**Task objective:**
Search the records for the string "Show", then copy each line where it appears.

**Supplied data:**

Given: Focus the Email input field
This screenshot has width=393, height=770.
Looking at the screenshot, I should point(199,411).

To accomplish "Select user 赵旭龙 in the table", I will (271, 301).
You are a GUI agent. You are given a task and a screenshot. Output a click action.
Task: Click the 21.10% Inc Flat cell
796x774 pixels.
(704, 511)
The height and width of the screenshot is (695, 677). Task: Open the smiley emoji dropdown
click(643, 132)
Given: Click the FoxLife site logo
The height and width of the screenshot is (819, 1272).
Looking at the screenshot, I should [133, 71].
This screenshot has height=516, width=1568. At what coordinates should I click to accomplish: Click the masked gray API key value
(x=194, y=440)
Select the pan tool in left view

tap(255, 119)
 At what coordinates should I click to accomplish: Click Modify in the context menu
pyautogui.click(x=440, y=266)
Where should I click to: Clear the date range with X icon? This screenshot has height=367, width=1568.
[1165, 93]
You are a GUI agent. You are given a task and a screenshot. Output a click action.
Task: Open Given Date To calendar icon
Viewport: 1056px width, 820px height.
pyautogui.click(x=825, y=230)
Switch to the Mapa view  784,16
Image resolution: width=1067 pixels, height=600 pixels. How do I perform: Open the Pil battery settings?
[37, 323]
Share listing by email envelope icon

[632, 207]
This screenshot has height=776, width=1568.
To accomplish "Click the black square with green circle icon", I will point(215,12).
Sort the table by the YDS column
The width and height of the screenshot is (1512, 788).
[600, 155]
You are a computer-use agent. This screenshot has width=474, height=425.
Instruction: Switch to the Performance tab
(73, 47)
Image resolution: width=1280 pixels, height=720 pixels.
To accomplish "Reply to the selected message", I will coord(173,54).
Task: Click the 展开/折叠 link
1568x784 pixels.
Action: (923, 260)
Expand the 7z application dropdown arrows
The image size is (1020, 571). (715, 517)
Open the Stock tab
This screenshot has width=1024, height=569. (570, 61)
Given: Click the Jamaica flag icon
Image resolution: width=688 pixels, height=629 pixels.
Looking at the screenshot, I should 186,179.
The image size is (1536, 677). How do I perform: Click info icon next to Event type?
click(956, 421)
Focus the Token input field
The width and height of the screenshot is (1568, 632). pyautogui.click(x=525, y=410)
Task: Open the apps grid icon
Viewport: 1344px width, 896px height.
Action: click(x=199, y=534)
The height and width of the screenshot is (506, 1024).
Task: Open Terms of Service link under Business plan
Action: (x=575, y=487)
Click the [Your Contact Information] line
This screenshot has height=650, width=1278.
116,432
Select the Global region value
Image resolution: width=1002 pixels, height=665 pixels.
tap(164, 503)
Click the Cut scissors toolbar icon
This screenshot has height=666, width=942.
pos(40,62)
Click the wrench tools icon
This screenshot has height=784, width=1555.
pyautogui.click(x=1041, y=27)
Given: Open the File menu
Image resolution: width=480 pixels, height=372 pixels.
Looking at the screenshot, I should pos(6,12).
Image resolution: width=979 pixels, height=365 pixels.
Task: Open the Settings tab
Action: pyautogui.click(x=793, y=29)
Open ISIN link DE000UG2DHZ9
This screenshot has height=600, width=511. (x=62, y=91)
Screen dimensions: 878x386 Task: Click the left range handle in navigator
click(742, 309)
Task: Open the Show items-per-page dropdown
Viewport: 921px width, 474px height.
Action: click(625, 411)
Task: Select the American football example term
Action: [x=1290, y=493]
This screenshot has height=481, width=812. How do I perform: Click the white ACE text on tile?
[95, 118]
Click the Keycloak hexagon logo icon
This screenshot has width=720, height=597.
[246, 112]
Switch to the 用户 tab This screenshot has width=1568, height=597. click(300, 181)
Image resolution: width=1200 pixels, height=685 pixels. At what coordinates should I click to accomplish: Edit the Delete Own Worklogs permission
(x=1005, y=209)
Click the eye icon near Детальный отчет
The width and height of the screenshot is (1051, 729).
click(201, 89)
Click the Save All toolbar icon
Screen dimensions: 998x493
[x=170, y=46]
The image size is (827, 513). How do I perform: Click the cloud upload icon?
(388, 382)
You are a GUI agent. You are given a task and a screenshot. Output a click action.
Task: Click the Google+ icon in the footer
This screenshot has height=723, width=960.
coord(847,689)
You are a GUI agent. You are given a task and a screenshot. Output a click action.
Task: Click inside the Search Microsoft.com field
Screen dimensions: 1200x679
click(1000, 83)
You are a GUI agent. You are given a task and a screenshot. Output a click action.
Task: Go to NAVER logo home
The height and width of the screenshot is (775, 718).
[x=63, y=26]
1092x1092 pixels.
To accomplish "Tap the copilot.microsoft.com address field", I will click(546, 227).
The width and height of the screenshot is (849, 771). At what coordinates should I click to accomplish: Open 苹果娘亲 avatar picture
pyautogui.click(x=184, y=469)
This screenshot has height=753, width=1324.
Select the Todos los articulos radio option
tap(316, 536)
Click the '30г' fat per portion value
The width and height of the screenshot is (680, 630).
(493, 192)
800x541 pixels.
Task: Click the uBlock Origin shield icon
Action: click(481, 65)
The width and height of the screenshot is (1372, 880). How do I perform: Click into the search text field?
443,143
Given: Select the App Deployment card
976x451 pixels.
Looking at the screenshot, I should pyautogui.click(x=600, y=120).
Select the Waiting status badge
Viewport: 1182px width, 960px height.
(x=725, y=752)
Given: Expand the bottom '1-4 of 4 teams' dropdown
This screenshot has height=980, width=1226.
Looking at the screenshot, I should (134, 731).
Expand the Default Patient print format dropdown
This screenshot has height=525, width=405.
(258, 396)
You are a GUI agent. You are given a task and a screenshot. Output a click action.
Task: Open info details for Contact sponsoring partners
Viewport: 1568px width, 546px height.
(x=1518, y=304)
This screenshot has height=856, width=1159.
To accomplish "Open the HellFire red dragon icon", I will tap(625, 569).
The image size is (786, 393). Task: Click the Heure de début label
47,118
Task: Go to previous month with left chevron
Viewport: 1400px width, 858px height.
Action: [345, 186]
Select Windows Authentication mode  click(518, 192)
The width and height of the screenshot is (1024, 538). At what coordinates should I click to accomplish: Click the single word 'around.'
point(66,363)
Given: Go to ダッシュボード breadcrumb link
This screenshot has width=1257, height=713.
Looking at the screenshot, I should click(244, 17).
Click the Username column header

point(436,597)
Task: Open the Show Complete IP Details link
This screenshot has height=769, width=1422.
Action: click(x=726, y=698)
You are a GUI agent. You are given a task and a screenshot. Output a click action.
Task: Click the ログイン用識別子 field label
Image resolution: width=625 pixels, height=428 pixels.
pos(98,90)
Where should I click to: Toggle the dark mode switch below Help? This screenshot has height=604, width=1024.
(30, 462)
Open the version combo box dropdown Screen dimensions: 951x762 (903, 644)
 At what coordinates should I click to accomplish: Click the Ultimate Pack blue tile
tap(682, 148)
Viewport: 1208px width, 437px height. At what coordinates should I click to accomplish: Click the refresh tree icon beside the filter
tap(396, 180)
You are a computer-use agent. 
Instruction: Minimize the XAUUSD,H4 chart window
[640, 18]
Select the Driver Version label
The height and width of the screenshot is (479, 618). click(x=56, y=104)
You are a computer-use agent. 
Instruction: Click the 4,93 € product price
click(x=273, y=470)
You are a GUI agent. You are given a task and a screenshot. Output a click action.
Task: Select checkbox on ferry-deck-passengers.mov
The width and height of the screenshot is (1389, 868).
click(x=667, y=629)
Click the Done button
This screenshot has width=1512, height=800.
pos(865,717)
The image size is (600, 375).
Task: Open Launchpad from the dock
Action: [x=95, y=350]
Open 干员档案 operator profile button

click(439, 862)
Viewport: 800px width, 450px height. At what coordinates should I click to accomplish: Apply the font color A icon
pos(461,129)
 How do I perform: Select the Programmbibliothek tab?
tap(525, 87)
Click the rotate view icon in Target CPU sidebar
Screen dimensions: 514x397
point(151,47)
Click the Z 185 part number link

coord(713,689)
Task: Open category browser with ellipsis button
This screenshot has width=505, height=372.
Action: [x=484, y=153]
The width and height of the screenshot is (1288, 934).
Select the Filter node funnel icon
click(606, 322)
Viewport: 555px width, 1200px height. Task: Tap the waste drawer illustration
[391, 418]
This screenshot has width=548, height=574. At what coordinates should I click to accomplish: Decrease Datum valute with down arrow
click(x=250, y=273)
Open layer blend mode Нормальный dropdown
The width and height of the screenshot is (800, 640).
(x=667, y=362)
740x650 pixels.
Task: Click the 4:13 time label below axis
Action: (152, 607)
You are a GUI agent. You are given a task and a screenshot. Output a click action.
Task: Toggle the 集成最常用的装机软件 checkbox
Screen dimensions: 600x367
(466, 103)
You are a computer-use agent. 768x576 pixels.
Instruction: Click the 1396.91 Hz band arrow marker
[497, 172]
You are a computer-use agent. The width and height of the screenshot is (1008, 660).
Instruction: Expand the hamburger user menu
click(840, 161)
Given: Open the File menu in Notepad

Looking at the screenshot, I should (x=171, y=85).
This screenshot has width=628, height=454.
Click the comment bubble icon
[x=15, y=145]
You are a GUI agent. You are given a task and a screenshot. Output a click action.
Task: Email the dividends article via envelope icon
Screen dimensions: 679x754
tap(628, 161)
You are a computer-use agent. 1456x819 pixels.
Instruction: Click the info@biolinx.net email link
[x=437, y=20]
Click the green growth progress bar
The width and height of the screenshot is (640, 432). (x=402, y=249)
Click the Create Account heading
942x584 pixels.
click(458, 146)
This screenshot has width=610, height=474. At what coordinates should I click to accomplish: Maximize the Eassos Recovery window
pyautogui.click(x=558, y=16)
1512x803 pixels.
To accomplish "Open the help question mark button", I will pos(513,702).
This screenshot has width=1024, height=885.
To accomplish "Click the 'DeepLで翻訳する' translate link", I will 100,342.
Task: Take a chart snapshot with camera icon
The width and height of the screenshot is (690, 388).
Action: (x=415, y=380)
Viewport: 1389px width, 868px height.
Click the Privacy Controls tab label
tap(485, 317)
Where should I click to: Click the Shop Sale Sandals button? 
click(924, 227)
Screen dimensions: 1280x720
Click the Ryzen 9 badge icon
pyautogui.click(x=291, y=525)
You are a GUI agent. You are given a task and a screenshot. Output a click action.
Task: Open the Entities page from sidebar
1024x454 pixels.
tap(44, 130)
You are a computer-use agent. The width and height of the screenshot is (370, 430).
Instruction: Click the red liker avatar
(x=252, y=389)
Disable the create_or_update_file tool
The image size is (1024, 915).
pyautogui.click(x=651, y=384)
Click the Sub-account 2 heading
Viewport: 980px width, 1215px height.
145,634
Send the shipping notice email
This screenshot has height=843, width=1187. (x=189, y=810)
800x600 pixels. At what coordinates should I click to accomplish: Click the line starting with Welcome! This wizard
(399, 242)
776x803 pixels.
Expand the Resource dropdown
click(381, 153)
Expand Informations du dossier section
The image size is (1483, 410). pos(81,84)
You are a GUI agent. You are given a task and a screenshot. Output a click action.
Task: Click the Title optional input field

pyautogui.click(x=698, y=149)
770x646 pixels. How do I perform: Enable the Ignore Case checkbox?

**Exercise response:**
Task: Open the Show items-per-page dropdown
Task: Open the Show Complete IP Details link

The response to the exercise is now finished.